Kathryn Newton and Cole Sprouse star in Lisa Frankenstein, a reworking of the Frankenstein story, just like Yorgos Lanthimos’ Academy Award-winning Poor Things, featuring Emma Stone. It Ends with Us starring Blake Lively and Justin Baldoni based on the eponymous Colleen Hoover bestseller dealing as it does with domestic violence, is more a relationship drama rather than a frothy rom-com.
On streaming platforms, there is Nobody Wants This, an unlikely love story between a hot rabbi (Adam Brody) and an agnostic podcaster (Kristen Bell), which is charming even if the said rabbi gets over his perfect ex in less than a New York minute.
Season 4 of Emily in Paris continues with Emily (Lily Collins) and Gabriel’s (Lucas Bravo) will-they, won’t-they romance with Alfie (Lucien Laviscount) being the proverbial nice guy third wheel. A fourth wheel has been added with a hot Italian guy Marcello (Eugenio Franceschini) to spice things up further.
The smartly written My Lady Jane, a Tudor-era rom-com with a big twist, starring Emily Bader and Edward Bluemel was unbridled (pun intended) fun. Also in the historical cubbyhole is Bridgerton, featuring an alternate-Regency era, with season three following ‘Polin’ Penelope (Nicola Coughlan) and Colin (Luke Newton).
The dark side
Baby Reindeer and Ripley are darker looks at romance. In the former, Richard Gadd plays a comedian who pays the price for a random act of kindness while the latter, another adaptation of Patricia Highsmith’s The Talented Mr Ripley, finds Andrew Scott as Ripley loving Dickie to death. Scott also starred in the poignant All of Us Strangers, a haunted love story.

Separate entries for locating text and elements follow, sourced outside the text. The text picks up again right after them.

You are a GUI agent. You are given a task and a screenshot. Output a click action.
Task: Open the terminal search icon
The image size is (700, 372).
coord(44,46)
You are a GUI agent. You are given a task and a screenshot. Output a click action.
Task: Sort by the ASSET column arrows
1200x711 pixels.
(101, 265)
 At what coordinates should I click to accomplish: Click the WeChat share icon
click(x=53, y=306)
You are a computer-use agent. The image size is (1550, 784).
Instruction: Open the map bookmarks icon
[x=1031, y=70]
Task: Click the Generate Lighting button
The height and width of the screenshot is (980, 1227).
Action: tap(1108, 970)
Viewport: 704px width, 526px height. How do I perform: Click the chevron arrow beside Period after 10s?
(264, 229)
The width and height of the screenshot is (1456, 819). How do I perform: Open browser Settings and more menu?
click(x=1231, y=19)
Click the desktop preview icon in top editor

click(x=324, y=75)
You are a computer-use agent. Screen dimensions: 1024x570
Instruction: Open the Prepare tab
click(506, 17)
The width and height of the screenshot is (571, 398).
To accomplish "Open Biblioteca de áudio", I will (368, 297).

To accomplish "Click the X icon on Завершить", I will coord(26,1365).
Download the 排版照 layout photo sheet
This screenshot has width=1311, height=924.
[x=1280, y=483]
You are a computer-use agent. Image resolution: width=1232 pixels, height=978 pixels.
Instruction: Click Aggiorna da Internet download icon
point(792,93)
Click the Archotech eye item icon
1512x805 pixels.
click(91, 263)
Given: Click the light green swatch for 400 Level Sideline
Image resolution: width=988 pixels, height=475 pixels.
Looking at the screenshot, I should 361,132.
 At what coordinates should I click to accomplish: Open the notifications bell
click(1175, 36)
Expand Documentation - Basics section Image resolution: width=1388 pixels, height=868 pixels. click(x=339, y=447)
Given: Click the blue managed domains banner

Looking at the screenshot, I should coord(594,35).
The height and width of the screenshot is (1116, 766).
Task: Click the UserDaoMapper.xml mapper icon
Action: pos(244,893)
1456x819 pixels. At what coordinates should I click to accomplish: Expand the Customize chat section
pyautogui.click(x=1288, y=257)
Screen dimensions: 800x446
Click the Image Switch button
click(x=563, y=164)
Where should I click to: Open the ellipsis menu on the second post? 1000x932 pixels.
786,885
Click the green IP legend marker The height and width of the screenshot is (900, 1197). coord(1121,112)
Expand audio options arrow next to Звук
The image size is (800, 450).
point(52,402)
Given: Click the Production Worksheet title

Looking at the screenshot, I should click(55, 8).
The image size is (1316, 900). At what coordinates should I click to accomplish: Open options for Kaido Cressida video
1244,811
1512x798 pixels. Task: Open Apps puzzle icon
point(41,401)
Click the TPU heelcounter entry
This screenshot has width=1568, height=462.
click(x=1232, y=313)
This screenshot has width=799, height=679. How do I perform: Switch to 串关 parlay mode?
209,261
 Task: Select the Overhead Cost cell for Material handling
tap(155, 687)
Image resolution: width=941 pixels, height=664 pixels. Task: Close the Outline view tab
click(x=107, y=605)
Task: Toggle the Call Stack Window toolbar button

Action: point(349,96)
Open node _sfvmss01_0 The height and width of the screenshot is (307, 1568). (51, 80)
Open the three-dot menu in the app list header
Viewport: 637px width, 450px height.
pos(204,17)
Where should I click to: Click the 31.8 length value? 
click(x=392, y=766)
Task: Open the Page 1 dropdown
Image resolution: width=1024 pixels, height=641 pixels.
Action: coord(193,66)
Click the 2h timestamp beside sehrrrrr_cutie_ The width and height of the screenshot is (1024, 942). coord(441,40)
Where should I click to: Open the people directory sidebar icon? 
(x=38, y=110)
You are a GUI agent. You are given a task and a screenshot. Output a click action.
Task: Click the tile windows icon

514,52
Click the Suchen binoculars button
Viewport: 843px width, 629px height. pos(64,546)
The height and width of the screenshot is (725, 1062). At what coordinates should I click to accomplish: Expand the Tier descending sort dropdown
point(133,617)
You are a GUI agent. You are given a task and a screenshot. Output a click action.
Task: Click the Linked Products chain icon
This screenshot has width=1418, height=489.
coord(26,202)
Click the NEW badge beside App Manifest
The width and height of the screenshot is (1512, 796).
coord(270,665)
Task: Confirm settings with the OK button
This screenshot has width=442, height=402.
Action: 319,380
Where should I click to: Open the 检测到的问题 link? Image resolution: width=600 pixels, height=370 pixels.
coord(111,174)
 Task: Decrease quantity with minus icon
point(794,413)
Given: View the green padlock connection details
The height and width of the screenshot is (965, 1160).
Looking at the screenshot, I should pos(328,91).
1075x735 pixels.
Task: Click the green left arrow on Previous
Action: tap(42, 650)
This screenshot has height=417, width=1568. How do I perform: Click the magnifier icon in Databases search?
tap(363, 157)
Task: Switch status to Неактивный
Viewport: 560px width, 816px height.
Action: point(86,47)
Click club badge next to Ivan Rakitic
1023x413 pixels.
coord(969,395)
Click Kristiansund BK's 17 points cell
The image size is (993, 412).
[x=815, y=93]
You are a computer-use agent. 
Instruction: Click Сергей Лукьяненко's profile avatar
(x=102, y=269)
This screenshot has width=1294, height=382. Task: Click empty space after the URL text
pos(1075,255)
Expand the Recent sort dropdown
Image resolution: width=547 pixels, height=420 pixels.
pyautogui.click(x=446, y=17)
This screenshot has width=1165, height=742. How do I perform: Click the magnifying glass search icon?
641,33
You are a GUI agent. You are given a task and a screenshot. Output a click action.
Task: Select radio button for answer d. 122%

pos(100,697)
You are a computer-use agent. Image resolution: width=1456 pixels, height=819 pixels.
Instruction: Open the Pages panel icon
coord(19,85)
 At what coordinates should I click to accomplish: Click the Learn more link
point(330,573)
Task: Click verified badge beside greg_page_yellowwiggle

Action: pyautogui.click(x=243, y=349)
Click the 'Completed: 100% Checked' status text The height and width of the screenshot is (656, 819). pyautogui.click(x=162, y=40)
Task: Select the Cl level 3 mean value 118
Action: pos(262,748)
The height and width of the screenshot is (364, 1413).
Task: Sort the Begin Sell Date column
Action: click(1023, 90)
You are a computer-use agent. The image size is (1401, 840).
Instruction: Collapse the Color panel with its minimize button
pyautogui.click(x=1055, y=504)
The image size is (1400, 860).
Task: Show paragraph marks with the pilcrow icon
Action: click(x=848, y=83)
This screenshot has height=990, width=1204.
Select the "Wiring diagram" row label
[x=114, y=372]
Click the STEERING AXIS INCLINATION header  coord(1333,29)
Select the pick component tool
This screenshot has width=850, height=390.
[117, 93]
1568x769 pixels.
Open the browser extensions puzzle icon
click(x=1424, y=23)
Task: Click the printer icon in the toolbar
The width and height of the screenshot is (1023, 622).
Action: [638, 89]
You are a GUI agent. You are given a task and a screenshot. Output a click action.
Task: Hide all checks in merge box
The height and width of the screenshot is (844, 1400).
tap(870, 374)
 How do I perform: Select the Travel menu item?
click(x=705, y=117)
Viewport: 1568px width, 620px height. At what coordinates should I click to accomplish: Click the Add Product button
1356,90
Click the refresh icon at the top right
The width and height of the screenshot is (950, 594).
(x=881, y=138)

There are some rom-com standards — good looking leads, dressed exceedingly well, living in designer homes, doing some sort of arbitrary high-paying job, which gives them enough time to obsess with their charming sharp tongued mates about the crazy little thing called love. Music, either covers of pop music favourites or original songs, plays an important role in the proceedings.
All rom-coms follow the template of meeting, falling in love, the misunderstanding, and the make-up, sometimes with a mad dash to the airport. Obstacles come in the form of wicked exes, or even all-round nice people. As long as there are men, women, and movies, love will be an important part of keeping the wheels turning and the box office ringing. If there is one kind of movie that is dead as a doornail, it is the grand romance seen in the multiple award-winning The English Patient which was on Netflix till recently. No one can match Count Almásy’s (Ralph Fiennes) depth of feeling for the hollow of Katharine Clifton’s (Kristin Scott Thomas) neck.